President Karzai is considering talks with the Taliban

President Karzai is considering talks with the Taliban

KABUL (Reuters) -- Afghan government representatives will meet former members of the Taliban behind closed doors in Saudi Arabia soon for a second round of talks on how to end the insurgency.

The Taliban derided a first round in September and have repeatedly said they will not enter negotiations as long as foreign troops remained in Afghanistan, but the meeting was welcomed by some officials as offering a glimmer of hope.

An Afghan government official would give few details of the talks other than to say they would likely be held in Saudi Arabia again.

"Talks will not bear fruit when held in an open manner. This is an ongoing process and we will announce the results when there is a breakthrough," he said.

He said the government had not given up hope of attracting current representatives of the Taliban, adding: "It is not clear [if they will attend], but when peace is the aim, then all should be present."

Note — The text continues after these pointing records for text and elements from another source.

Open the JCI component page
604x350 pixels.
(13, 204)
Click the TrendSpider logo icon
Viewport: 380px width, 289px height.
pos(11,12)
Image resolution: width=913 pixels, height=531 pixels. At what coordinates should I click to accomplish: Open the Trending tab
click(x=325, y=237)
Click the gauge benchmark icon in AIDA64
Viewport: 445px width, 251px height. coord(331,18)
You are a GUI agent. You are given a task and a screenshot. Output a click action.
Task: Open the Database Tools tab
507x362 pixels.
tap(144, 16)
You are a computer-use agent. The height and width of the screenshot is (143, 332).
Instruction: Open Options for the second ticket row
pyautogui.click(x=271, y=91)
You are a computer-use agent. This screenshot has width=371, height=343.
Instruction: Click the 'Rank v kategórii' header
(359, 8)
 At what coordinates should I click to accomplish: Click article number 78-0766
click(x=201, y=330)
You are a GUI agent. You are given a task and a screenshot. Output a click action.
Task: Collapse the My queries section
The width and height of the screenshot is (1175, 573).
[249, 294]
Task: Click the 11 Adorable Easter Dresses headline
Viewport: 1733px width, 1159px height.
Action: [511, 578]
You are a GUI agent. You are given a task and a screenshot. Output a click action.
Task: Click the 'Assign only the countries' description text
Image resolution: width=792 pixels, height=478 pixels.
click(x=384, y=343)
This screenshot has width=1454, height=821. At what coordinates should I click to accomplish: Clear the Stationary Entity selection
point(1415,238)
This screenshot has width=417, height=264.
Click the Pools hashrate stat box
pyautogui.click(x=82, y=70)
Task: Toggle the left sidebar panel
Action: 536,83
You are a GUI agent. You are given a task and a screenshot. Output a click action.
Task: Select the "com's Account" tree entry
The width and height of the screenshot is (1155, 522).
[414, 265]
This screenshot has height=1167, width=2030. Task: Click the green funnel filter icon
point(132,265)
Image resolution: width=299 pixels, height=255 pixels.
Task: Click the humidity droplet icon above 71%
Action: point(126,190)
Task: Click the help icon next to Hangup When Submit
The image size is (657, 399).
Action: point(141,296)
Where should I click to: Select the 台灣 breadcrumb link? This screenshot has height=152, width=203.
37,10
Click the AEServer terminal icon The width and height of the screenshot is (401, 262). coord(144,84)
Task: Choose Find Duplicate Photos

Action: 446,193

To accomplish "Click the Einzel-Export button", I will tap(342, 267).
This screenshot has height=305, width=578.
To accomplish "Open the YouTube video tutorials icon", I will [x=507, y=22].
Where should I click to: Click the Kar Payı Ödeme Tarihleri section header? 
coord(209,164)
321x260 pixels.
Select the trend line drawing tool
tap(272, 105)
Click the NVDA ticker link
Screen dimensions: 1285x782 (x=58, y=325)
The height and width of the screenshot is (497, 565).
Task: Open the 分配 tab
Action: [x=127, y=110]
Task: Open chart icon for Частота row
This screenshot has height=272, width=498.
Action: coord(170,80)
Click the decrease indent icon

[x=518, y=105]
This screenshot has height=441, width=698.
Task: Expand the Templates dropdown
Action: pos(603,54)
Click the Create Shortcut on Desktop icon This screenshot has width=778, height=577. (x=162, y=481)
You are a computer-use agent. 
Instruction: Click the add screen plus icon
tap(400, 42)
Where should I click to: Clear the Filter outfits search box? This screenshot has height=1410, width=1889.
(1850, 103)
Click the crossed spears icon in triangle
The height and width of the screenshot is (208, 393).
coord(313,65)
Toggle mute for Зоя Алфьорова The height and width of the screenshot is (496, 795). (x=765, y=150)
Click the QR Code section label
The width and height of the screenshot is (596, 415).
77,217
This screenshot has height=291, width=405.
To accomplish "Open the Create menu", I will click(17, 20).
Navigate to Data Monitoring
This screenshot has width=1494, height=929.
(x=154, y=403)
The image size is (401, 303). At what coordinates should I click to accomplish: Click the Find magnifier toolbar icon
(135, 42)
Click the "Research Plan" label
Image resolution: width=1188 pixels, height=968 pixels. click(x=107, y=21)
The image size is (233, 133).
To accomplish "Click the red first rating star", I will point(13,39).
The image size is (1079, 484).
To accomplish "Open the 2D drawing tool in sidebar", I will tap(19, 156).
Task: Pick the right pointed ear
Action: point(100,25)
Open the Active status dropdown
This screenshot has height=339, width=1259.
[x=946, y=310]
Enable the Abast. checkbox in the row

With the Taliban insurgency growing in strength more than seven years since their overthrow, the possibility of talks with the insurgents is being openly considered by Karzai's government and his Western allies.

About 70,000 foreign troops, 32,000 of them American, are struggling against the Taliban, whose influence and attacks are spreading in the south, east and west.

Unacceptable Demands

Karzai says the Taliban demand for foreign troops to leave is unacceptable, but on November 16 he repeated an offer to talk to Taliban leader Mullah Mohammad Omar, who carries a $10 million bounty on his head and is seen as close to Osama bin Laden.

The Taliban rejected the offer.

Analysts say the government and its Western allies are hoping to draw moderate Taliban, or perhaps opportunistic commanders, into talks to isolate hardline elements and Al-Qaeda insurgents.

U.S. Defense Secretary Robert Gates said last month the United States would be prepared to reconcile with the Taliban if the Afghan government pursued talks, but Washington would not consider negotiations with Al-Qaeda.

U.S. President-elect Barack Obama has also suggested he was open to talks with more moderate Taliban leaders.

Admiral Mike Mullen, chairman of the U.S. Joint Chiefs of Staff, told a Pentagon briefing on November 17 that talks with militants willing to reconcile were part of the process, but he thought the time was not right.

"At least from my perspective, we're not there yet," he said.

Asked if it was a good idea to approach Mullah Omar, Mullen said that was up to Karzai.

The Taliban threatened to launch attacks in Paris unless France pulls its troops out of Afghanistan, in a video aired by Al Arabiya television on November 17.

The video also claimed an ambush that killed 10 French troops in August was carried out by the Taliban. It was not clear when the recording, which included footage of insurgents wearing uniforms of the French soldiers they had killed, was made.